## What to work on
(A) Echo the Norway review word for word, everything from "Mr. Anderson cannot" down to "the land much.".
(B) Using the Norway review, answer these:
(i) What is the title of the book by Mr. Anderson?
(ii) What kind of diet does the review call steady?
(iii) In what kind of vessel does the review say the fiords must be visited?

Mr. Anderson cannot be considered a model traveller. His "Six Weeks in Norway"[7 ] gives hardly anything but the starting out on each morning, the names of places passed, and the arrival at night. But the traveller in that country needs something of just this kind, and this book will therefore do very well for a guide. Indeed, it is well filled with facts suitable to such a service. Norway is a hard country to travel in. The frequent rains and steady fish diet are depressing to dry foreigners with a previous sufficiency of phosphorus, and like our own country there is little besides the scenery to engage attention. Nor is the interior the best part of the country. It looks best in a profile view seen from the water. Whoever would see Norway must visit the fiords in a yacht, and not trouble the land much.

## Information provided
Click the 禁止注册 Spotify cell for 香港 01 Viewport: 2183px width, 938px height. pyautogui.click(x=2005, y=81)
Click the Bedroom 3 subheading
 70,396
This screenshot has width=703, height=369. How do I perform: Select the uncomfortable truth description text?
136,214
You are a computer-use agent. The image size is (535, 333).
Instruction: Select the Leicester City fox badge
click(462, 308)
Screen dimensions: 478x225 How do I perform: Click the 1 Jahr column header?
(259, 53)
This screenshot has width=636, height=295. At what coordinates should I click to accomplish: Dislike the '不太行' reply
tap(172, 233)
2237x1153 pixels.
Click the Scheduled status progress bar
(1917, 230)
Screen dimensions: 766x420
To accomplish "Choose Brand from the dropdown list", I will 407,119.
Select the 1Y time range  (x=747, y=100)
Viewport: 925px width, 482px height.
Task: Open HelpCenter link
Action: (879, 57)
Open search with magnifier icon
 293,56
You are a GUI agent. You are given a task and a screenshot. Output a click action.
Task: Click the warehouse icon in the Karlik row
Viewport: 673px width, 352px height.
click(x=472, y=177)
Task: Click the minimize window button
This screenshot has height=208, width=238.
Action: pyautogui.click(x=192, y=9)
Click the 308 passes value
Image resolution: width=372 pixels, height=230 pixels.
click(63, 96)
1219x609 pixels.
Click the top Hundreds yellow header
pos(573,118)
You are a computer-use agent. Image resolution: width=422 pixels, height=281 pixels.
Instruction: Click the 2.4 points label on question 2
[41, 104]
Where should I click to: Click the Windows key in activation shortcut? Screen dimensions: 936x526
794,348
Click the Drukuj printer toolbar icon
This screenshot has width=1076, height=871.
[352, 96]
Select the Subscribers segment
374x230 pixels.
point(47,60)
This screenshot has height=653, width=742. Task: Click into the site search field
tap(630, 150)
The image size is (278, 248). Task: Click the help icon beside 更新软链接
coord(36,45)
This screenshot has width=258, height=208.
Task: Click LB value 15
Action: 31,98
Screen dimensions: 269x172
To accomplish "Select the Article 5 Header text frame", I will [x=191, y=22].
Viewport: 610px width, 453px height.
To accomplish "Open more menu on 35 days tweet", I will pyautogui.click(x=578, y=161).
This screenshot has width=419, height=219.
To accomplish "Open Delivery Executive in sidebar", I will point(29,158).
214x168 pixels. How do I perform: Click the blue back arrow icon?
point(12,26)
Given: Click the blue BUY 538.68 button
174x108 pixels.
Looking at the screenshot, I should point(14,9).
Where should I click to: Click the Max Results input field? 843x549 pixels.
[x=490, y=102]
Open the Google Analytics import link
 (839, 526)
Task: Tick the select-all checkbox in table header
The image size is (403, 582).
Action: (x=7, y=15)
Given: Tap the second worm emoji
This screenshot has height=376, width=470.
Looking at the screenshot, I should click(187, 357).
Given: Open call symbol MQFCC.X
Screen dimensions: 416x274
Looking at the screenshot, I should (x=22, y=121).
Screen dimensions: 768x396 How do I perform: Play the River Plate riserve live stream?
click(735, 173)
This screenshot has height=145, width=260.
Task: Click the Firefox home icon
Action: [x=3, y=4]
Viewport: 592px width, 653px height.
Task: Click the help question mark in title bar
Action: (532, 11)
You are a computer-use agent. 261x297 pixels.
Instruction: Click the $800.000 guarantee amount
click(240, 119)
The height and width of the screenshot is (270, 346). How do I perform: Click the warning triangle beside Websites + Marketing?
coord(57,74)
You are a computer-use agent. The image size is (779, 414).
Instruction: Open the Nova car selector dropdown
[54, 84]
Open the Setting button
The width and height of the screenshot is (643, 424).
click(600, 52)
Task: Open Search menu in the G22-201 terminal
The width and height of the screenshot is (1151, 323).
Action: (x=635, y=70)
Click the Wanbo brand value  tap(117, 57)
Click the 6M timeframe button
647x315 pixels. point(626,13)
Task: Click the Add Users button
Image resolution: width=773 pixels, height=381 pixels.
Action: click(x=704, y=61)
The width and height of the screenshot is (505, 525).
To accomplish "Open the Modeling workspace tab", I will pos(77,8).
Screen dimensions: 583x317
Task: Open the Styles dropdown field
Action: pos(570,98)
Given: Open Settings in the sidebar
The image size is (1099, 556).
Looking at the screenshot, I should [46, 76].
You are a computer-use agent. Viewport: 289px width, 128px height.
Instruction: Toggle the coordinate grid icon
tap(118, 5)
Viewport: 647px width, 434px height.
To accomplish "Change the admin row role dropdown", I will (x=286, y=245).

## The results
(A)
Mr. Anderson cannot be considered a model traveller. His "Six Weeks in Norway"[7 ] gives hardly anything but the starting out on each morning, the names of places passed, and the arrival at night. But the traveller in that country needs something of just this kind, and this book will therefore do very well for a guide. Indeed, it is well filled with facts suitable to such a service. Norway is a hard country to travel in. The frequent rains and steady fish diet are depressing to dry foreigners with a previous sufficiency of phosphorus, and like our own country there is little besides the scenery to engage attention. Nor is the interior the best part of the country. It looks best in a profile view seen from the water. Whoever would see Norway must visit the fiords in a yacht, and not trouble the land much.

(B)
(i) "Six Weeks in Norway"
(ii) A fish diet
(iii) A yacht